Non-novel stories mislead readers. Truly great science stories aren’t just fun to read: they help people understand how the latest discoveries might be used to change human life. It’s not okay for news stories to gloss over timeliness.

Johnson herself is a graduate of MIT’s science writing program. So she’s spent time with experts on the bleeding edge of technology. In light of the substantial advantages of her background, I think her article was good but not great: it hit “interesting” right on the head but missed “timely” and grazed “relevant.”

I see two more problems. First, Johnson’s article omitted a crucial statistic that would let us gauge its importance. And second, a startup founded six years ago has used similar tactics to improve international security. Shouldn’t they have been important to this story?

First problem: the article doesn’t mention the work’s false positive rate. 1133 words in, we get: “Although the researchers had no way to confirm the analysis with scientific rigor, they used their private knowledge of 10 people in the network who were gay but did not declare it on their Facebook page as a simple check.”

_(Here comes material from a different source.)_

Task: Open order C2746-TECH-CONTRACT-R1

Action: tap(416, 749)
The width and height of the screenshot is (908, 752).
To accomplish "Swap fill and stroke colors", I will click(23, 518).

OK. But how many “possible gay men” did the project predict? We can’t even begin to guess what percentage of the predictions were correct. We don’t know whether this research is any good.

Second problem: isn’t someone doing this stuff for a living? When I took this class in Fall 2007, I saw this work proposed and asked: OK, so you can speculatively identify gay people. But what useful things can you do?

Two years later, Johnson’s article dodges the question: what useful things can you do? I think they’re out there, but they aren’t brand new.

Everyone knows that you can analyze networks to find hidden characteristics. Can that change the world? A company called Palantir, founded in 2004, has spent much of the last decade mining network information like PayPal data to find terrorists. (See the Sept. 4, 2009 Wall Street Journal article “How Team of Geeks Cracked Spy Trade”, or find out about the project the way I did — at their Career Fair booth a few years ago.)

Johnson quotes a 2009 conference paper where scientists warn: “Using friends in classifying people has to be treated with care,” because the classifications can be weak. Sounds like someone ought to check this against the social-network-terrorist-sniffers whose software has, the Journal reports, “foiled a Pakistani suicide bombing plot on Western targets and discovered a spy infiltration of an allied government.” What’s their false positive rate? Do similar network analysis principles apply to Facebook friendships and PayPal transactions? How does the MIT work relate to this kind of industry work?

My uninformed guess is that the MIT work was a solid feat of engineering, likely to improve the way people do this kind of analysis. I hope they get a published paper out of it.

Science reporters should strive to represent the state of the art, not just the juiciest parts of the last few years’ results. I commend Johnson for writing something that I enjoyed reading and that helped engage people in parts of an important kind of research. I just wish the news story had mentioned what was, and what wasn’t, new.